Like the Gilead regimen, AbbVie’s 3D entrant appears effective, with demonstrated rates of HCV cure in the high 90% range. The main difference is convenience—Gilead’s regimen is one pill once daily, plus or minus ribavirin. AbbVie’s regimen requires two pills to be taken in the morning, plus another pill at night, plus or minus ribavirin. AbbVie has communicated that it is working on co-formulating parts of the regimen to reduce pill burden.

Plus, there are potential 3D interactions, says Fenkel, the Jefferson hepatologist. “3D still requires a thorough review of concomitant medications for potential drug-drug interactions.”

Importantly, payers have signaled that they are not going to allow convenience to overshadow their HCV cost-reduction efforts. Given that a course entails only 12-24 weeks of therapy, they have publicly indicated a desire to see cost competition in this space.

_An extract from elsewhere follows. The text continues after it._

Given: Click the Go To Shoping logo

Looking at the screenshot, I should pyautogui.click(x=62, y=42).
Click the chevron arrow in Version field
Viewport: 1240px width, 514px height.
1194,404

Looking to join the fray are several other biopharma heavyweights assiduously preparing their entrants to cross from clinic to pharmacy. Bristol-Myers Squibb recently joined the growing Breakthrough Therapy HCV club for its investigational dual regimen of daclatasvir (an NS5A inhibitor) and asunaprevir (an NS3 protease inhibitor) in patients with genotype 1b. The company has made Japan its commercial focus, since about three-quarters of the 1.2 million HCV infected individuals there have genotype 1b.

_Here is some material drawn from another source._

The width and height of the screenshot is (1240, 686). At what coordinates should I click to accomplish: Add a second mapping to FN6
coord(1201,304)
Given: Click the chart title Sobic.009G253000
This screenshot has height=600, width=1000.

Merck unveiled robust Phase-II data for its HCV regimen at EASL, setting the stage for Phase-III trials by the end of 2014. Data presented at the London-based conference showed a near-perfect (98%) rate of cure in genotype-1 patients receiving the investigational duo of MK-5172 and MK-8742. Like Gilead’s SOF/LDV, -5172 and -8742 have co-formulation potential and can be taken once daily.

Smaller biopharmas, like Cambridge, MA-based Idenix Pharmaceuticals, are gunning for their share of the HCV business. With nuc polymerase prodrug and NS5a candidates in Phase II, Idenix is sporting an all-oral, pan-genotypic, nuc-based cocktail. “We believe this regimen has the potential to play a significant role in advancing HCV care,” points out Idenix CEO Ron Renaud.

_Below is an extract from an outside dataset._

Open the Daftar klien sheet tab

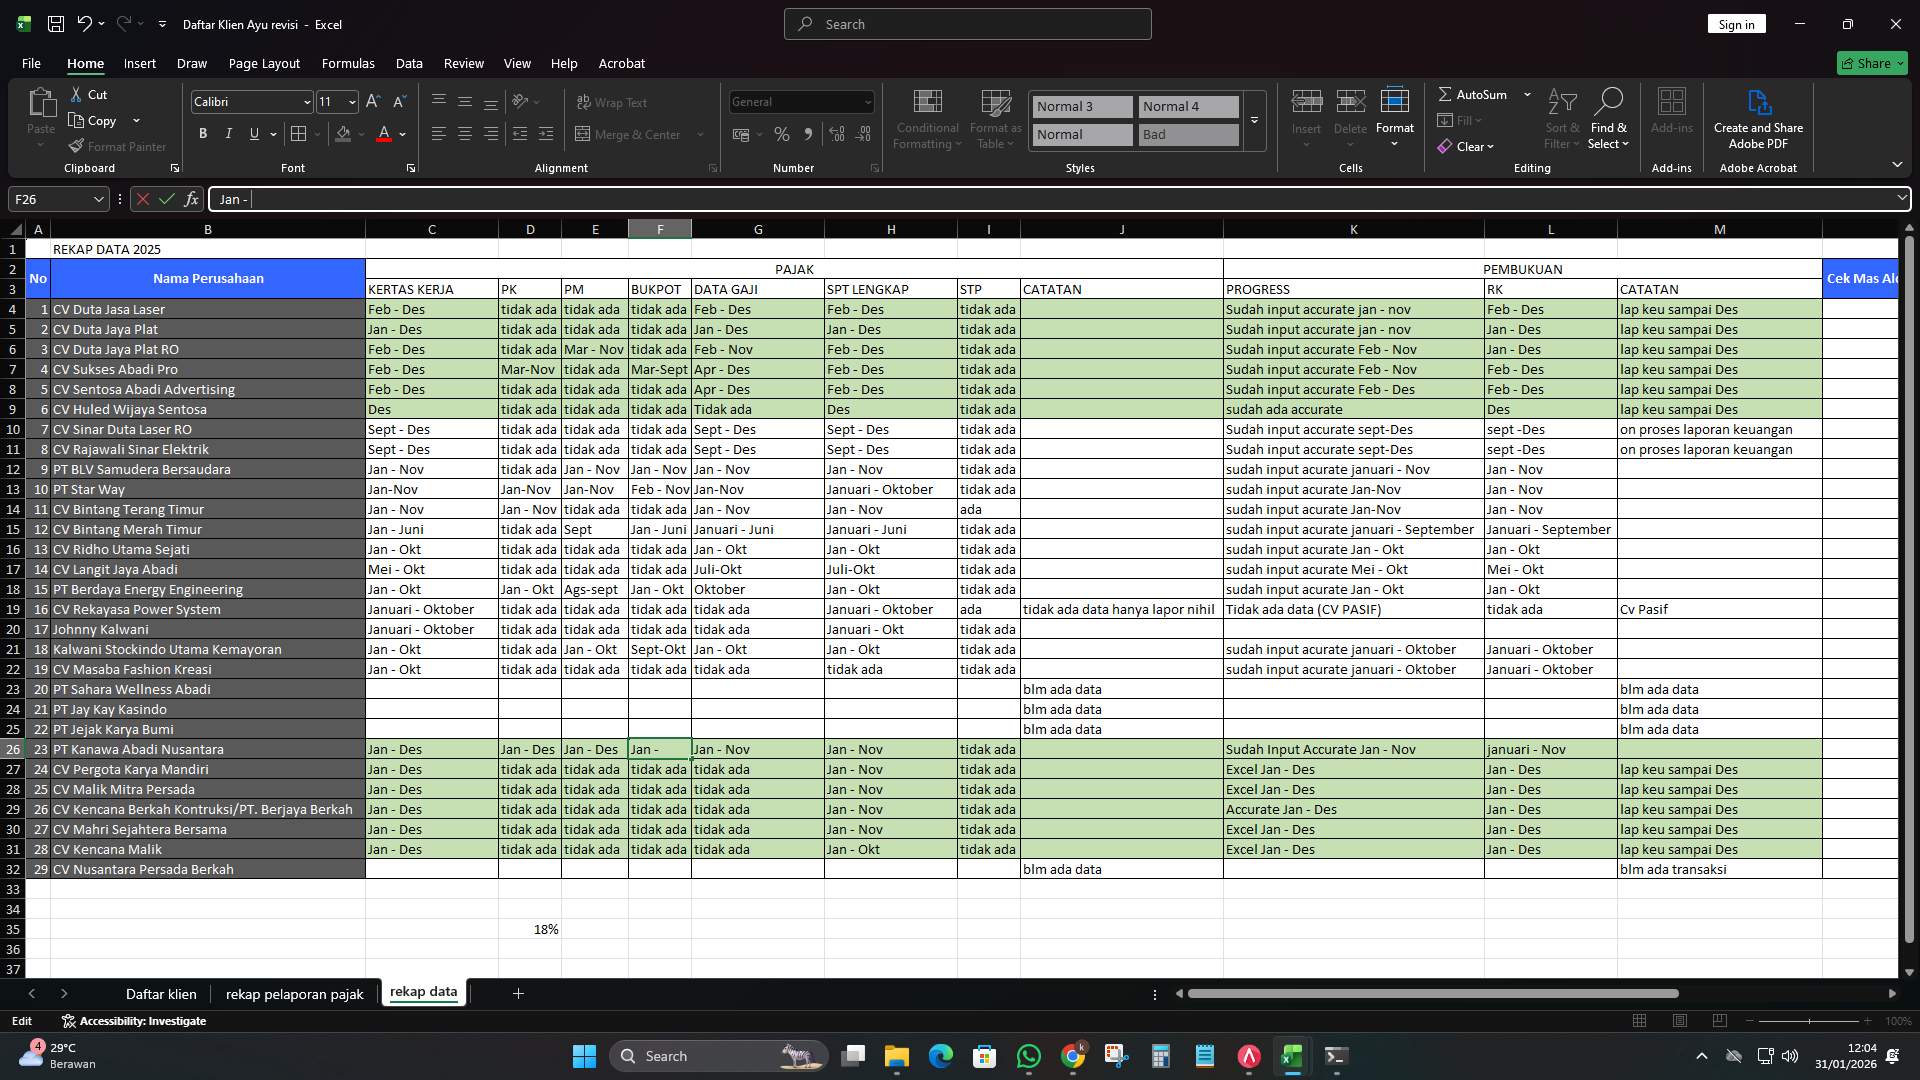point(161,994)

In the world of HIV, aside from Truvada’s prophylaxis recommendation from the CDC, an important entrant is expected to be ViiV’s one-pill combination of Tivicay and Epzicom. Dubbed “Trii” and anticipated for a summer debut, it has drawn enthusiasm from HIV-treating providers since it is the first integrase combination pill that does not require a pharmacokinetic booster. The main potential challenge it may face is questions about one component of the regimen, abacavir, which has been associated with cardiovascular disease.

“Providers are using Tivicay; it is clearly a potent drug,” notes UPenn’s Frank. “The suite of studies in comparison to [Merck’s] raltegravir and [BMS’s] efavirenz, as well as [Johnson & Johnson’s] boosted darunavir, are impressive. Tivicay is at least non-inferior, and in some cases superior to all of these products that are among the preferred agents in all treatment guidelines. The issues that that drug will face are issues with using abacavir.”

Trii is expected to compete against Gilead’s fixed-dose combination anti-viral brands, Stribild especially, which is expected to be upgraded with a new version of tenofovir, called tenofovir alafenamide.

There are likely to continue to be plenty of new patients for Gilead and ViiV to spar over. Despite vigorous prevention education in the 30 years since its discovery, the CDC reckons that there are still 50,000 new cases of HIV diagnosed in the US annually.